- Only global cloud player who has more than one presence in Southeast Asia
- Cloud can bring equivalent opportunities to big enterprises and SMEs
THERE are more than 650 million people in Southeast Asia currently, making up over 8% of the world’s population. The relatively young population (the median age is 28.8), as well as growing technological advancement and private consumption in this region are just some of the draws for major cloud players such as Amazon, Google and Microsoft.
China-based Alibaba Group is the latest cloud player (via its cloud computing arm Alibaba Cloud) seeking to leverage on Southeast Asia’s potential.
Digital News Asia recently caught up with Alibaba Cloud Asean and ANZ head Raymond Ma for his thoughts on cloud adoption in Southeast Asia and where it is headed.
At the outset, Ma stated Alibaba’s commitment to Southeast Asia when asked what the company’s overarching strategy is for the region.

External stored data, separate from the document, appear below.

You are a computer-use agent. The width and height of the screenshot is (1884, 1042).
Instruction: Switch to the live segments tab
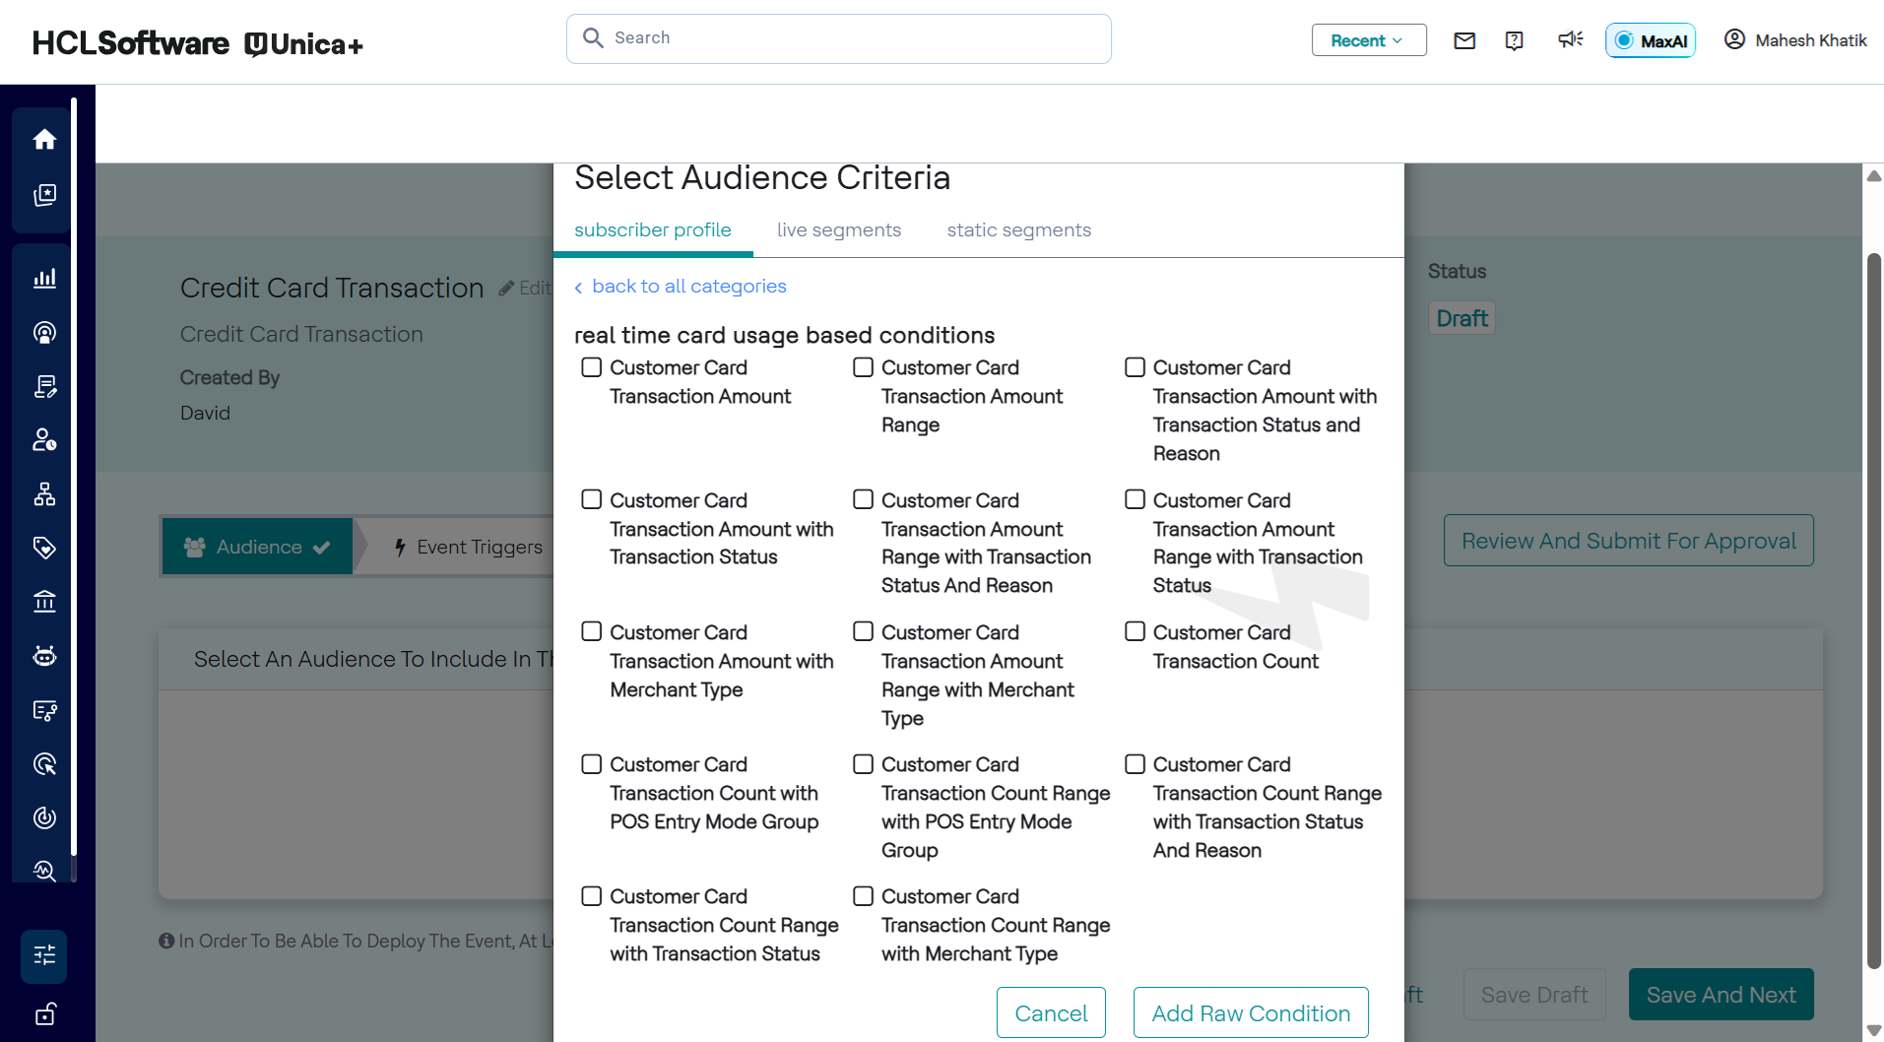pos(838,230)
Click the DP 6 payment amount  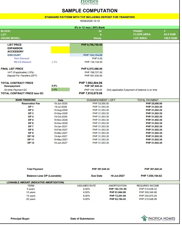(101, 123)
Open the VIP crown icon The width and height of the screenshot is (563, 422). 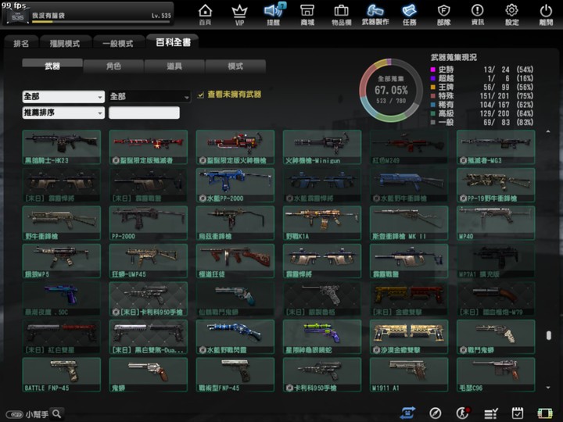[x=239, y=13]
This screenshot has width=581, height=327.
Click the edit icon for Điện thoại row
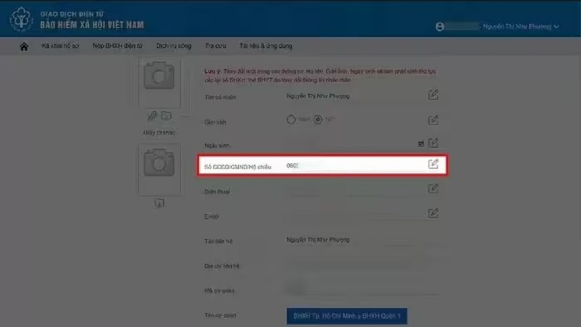(433, 189)
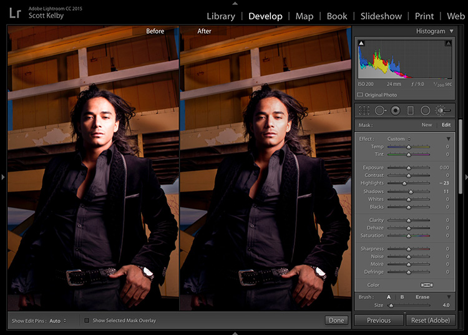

“Alibaba Cloud International’s headquarters is in Singapore, so that reflects how we treat the Asean market. In September 2015, we launched our first data centre in Singapore. And then early this year we announced we would open a data centre in Malaysia and later this year we announced we would open a data centre in Indonesia.”
There will be no cherry-picking
What are the key markets they are focusing on in Southeast Asia?
Ma spoke in general terms, saying that he doesn’t think any particular country is more important than the other.
“The whole market is under my radar. This means that if there are any good opportunities, partner or ecosystem, we are willing to help that market to adopt digital transformation. For the next step, we want to partner with local partners in different countries, we want to focus on big data, security and AI technology benefitting the industry transformation.”
Ma highlighted that Alibaba is the only global cloud player who has more than one presence in Southeast Asia, whereas the other global players are more focused on Singapore.
Alibaba is present in 14 countries globally (which already have data centres), and the plan is to open data centres in Malaysia, Indonesia and India, as previously mentioned.
While Ma declined to disclose targets or numbers concerning their data centre and cloud plans, he did say that they will have multiple data centres in each region they are in.
“Right now, we’ll set up the data centres in Malaysia and Indonesia. We also have a local team in Malaysia, and another in Indonesia,” he says.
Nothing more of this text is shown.